More broadly on the content moderation issue, there's clearly a broad spectrum of potential harmful speech and a broad range of ways to address different problems along that spectrum—hate speech, child pornography, and criminal activity on one end of the extreme, and maybe just political views we don't agree with on the other end. We'll engage different things in different spaces, and that's fine.
The other important point here is that there is national context to the way we regulate speech, and that is okay. We know what the alternative default is. If we're not imposing those national guidelines, regulations, and incentives on speech, the default is the interpretation of the terms of use of a global company. Twitter has terms of use different from Facebook's, and Google/YouTube has terms of use different from the other two. We know, for example, that Twitter has a very free-speech-leaning application of its terms of use. Up until recently, almost anything was allowed. Twitter was incentivizing engagement and activity over the limiting of speech. That was a corporate decision, and that has caught different consequences in different national environments.

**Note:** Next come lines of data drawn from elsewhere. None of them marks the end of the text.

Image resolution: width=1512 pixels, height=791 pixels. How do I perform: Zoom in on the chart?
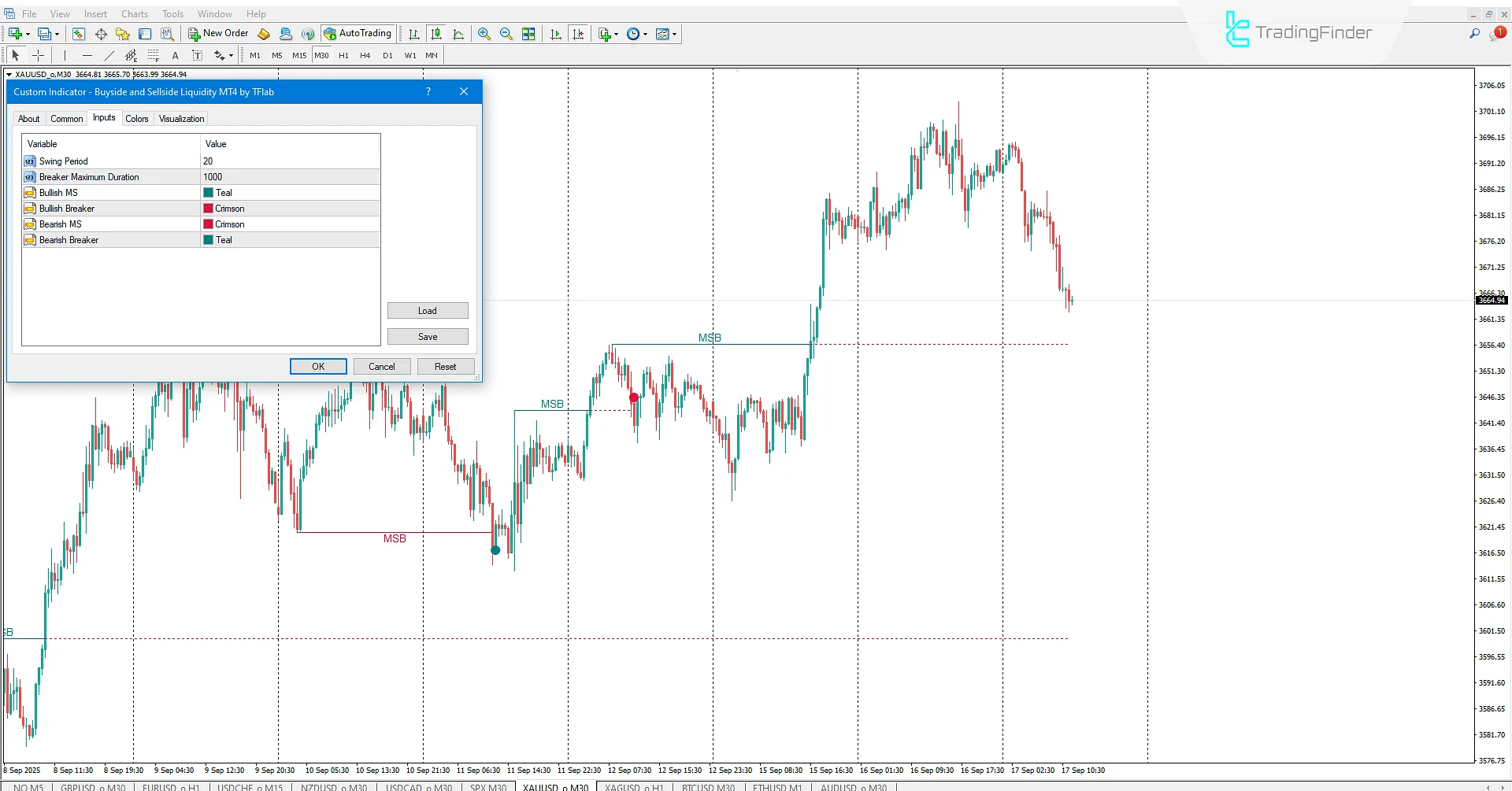click(484, 34)
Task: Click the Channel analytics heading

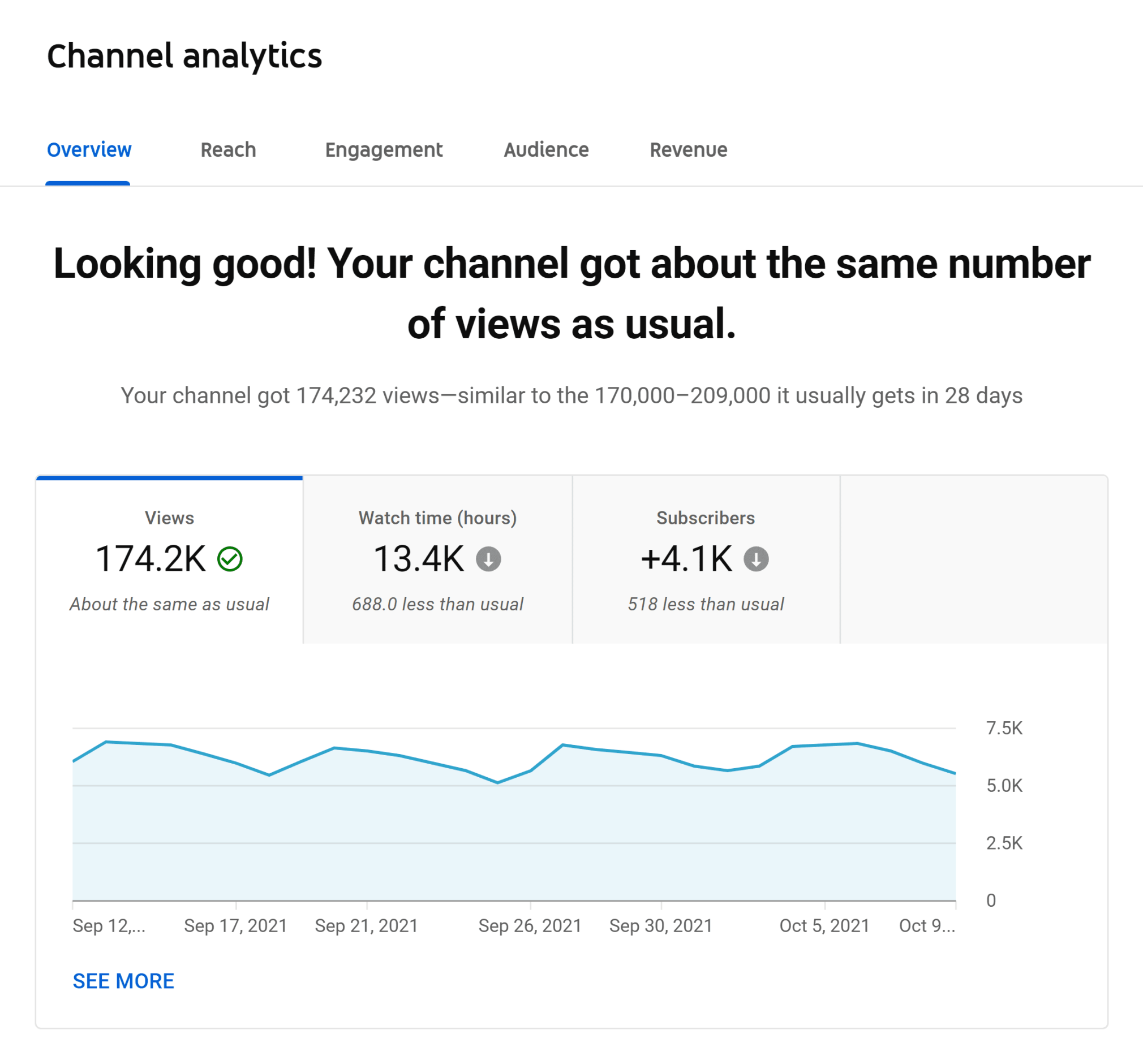Action: point(185,55)
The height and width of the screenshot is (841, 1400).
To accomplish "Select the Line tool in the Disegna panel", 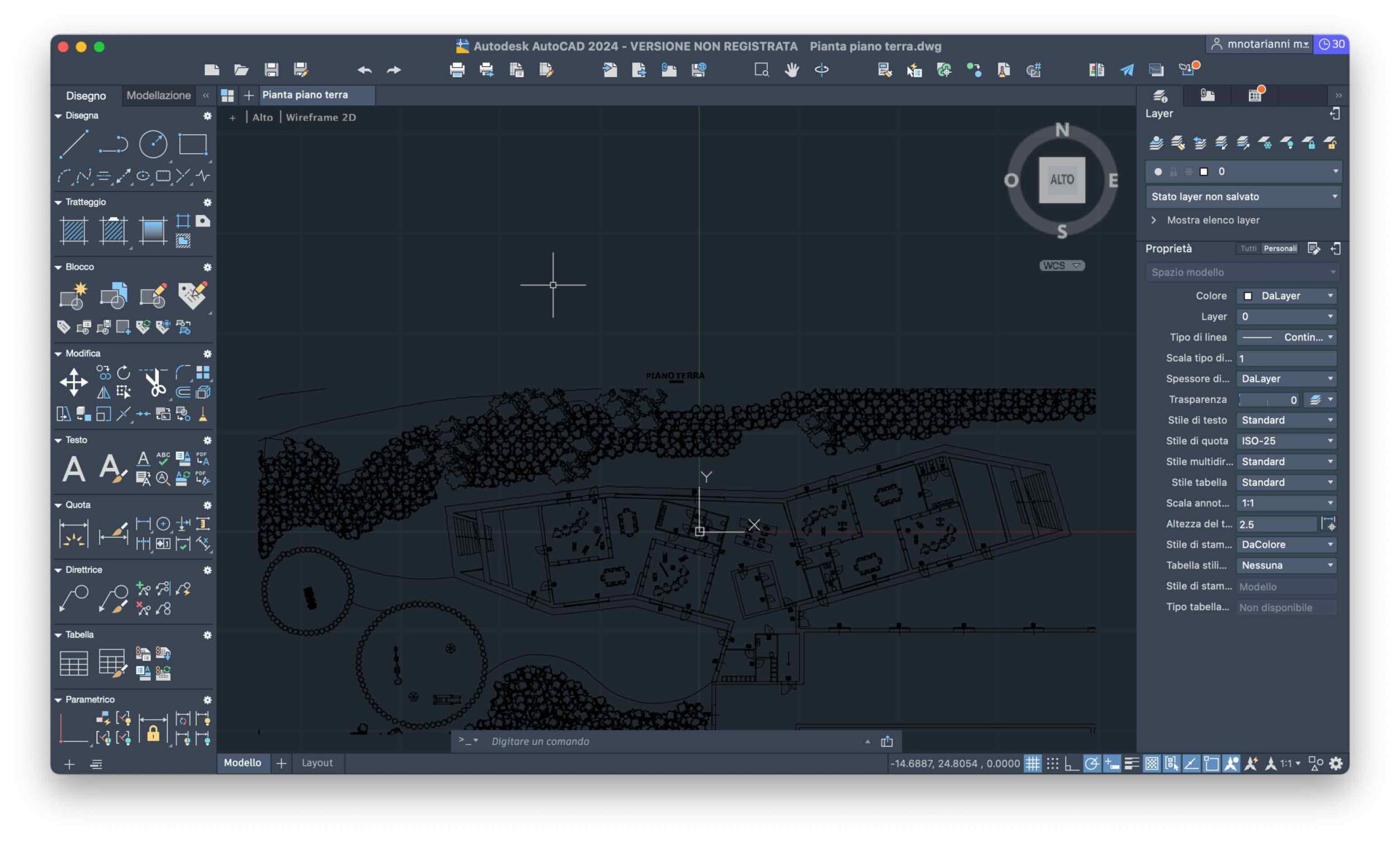I will 73,143.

In Canada, we have criminalized hate speech. When we did that, there was a lot of push-back from free-speech advocates in the United States, who said Canada was limiting speech too much, but we made that decision as a democracy ourselves and then built an infrastructure to apply it.
The questions for us now in Canada—which are different from the questions for Germans, for instance, who have a different application of hate speech for various historical reasons—are how we are going to apply our current hate speech standards onto platforms, and whether we are going to extend those hate speech provisions to other kinds of content that we now think have negative costs in society beyond those original provisions. Those are two separate questions, I think.